Print Nilal 12 is a light, wide, medium contrast, upright, short x-height font.
Keywords: greeting cards, packaging, craft labels, social graphics, posters, friendly, casual, playful, handmade, approachable, human warmth, informal display, handmade feel, easy readability, monoline, rounded, soft terminals, loopy, lively.
A casual, monoline handwritten print with gently irregular rhythm and soft, rounded terminals. Strokes maintain a mostly even thickness with subtle pressure variation, and curves are generously open, giving counters a breathable feel. Letterforms lean upright with bouncy baselines and variable character widths; many joins and turns are drawn with slightly loopy, brush-pen-like flicks. Uppercase shapes are simplified and rounded, while lowercase forms stay compact with modest ascenders/descenders and clear, unconnected construction.
Well suited to short-to-medium text where a human, conversational voice is desired—greeting cards, invitations, product packaging, craft labeling, and social media graphics. It also works well for headings, quotes, and classroom or kid-oriented materials where warmth and legibility matter more than strict typographic regularity.
The overall tone feels friendly and informal, like neat marker or felt-tip lettering. Its slight wobble and buoyant proportions read personable and relaxed, adding warmth without becoming overly messy or chaotic.

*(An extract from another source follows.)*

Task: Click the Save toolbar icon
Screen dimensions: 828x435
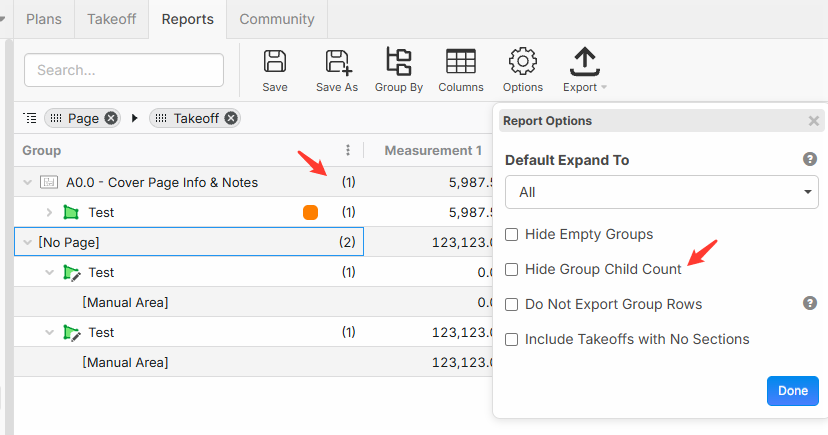Action: (x=274, y=62)
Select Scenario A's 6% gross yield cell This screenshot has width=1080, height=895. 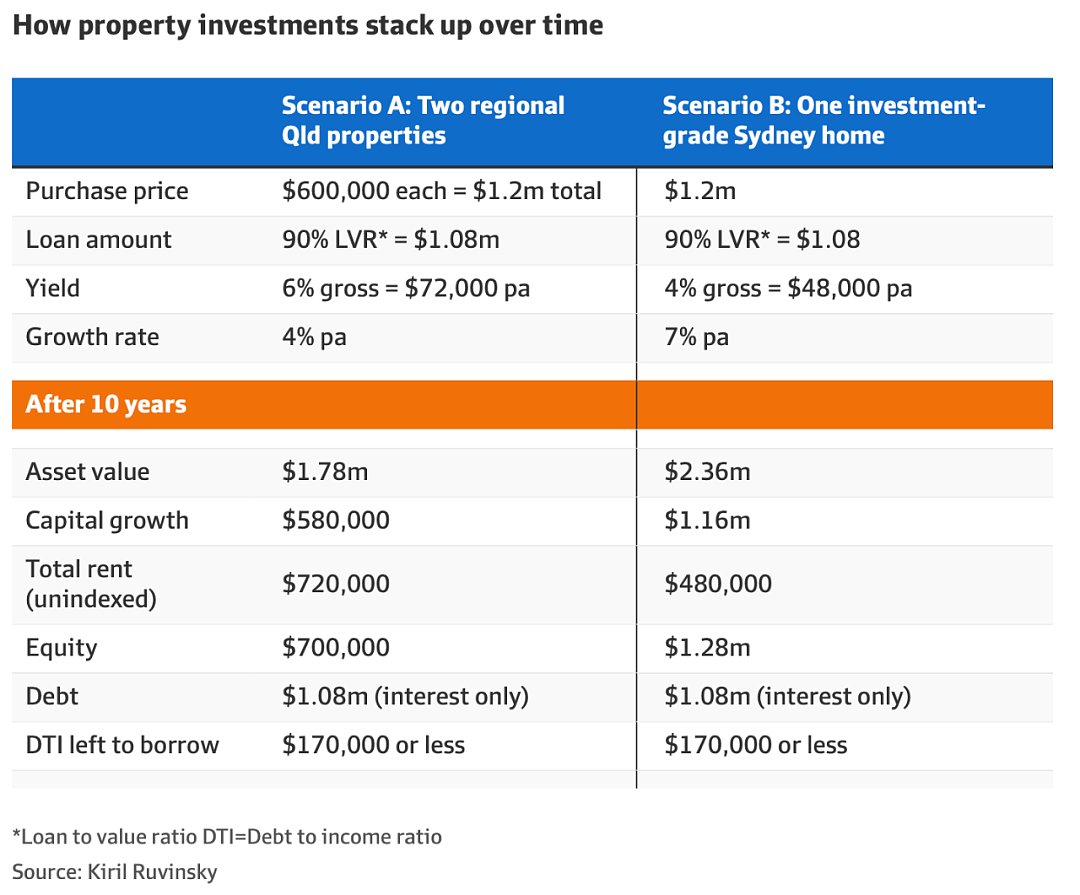tap(406, 288)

The font appears intended to emulate tidy, everyday hand lettering with a consistent marker-like stroke and a deliberately imperfect, natural cadence. The goal seems to be an approachable display hand that stays readable while preserving the charm of drawn forms.
The design relies on consistent stroke simplicity rather than sharp contrast, so texture comes from spacing, rounded curves, and small idiosyncrasies in how strokes start and finish. Numerals follow the same hand-drawn logic, with open, airy forms and smooth, continuous curves that match the alphabet.